Aug. 29, 2012
-- Our lives are increasingly lived online – by socialising on Twitter or Facebook or by online purchasing and banking. The emergence of the ‘cloud’ – i.e storage of data on a remote rather than local server – means that our photos, music, personal information etc are all part of a new digital property. We live our lives by the click of a button and often fail to consider the future… few think about what will happen to their internet life when they die.
If the issue is not considered the information could be misused. Also, online assets and accounts can easily be missed if there is no paper record and the Executors have no knowledge of them. Neither Facebook nor Twitter will hand over login information to Executors. On receipt of a death certificate, Twitter will delete an account and Facebook will either ‘memorialise’

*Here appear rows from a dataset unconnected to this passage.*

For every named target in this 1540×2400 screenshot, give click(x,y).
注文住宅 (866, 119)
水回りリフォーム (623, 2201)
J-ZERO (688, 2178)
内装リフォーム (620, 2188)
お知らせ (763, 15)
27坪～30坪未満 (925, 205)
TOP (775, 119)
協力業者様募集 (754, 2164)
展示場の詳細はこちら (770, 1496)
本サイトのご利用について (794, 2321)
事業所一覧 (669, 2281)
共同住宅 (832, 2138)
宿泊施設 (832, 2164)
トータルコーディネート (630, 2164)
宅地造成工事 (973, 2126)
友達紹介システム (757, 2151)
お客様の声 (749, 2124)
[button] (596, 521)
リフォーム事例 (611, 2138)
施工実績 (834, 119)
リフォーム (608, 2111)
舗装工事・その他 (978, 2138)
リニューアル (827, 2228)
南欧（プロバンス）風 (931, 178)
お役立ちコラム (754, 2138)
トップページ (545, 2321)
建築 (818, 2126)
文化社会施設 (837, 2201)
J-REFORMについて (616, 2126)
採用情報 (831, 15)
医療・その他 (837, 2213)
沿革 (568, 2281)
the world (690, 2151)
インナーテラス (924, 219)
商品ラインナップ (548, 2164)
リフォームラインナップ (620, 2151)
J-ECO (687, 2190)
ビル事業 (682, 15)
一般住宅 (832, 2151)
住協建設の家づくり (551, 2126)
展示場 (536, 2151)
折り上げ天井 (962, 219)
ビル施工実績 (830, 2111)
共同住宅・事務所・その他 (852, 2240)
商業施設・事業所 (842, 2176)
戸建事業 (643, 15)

the account or delete it on request. With other sites it depends on their terms and conditions – have you checked them out?
Legislation is currently being drawn up both in the EU and the US to seek to address the issues. However these are complex and, as has rightly been commented that ‘legislation will always be the tortoise to technology’s hare’.
Increasingly people include login details and passwords in their Wills - however, unless securely stored; this could create serious security issues and also makes it cumbersome to keep records up-to-date. Alternatively, the Will could refer to a sealed envelope securely stored with the Will to contain the relevant information. This may be more secure and also allow for details to be updated in a simpler and quicker way.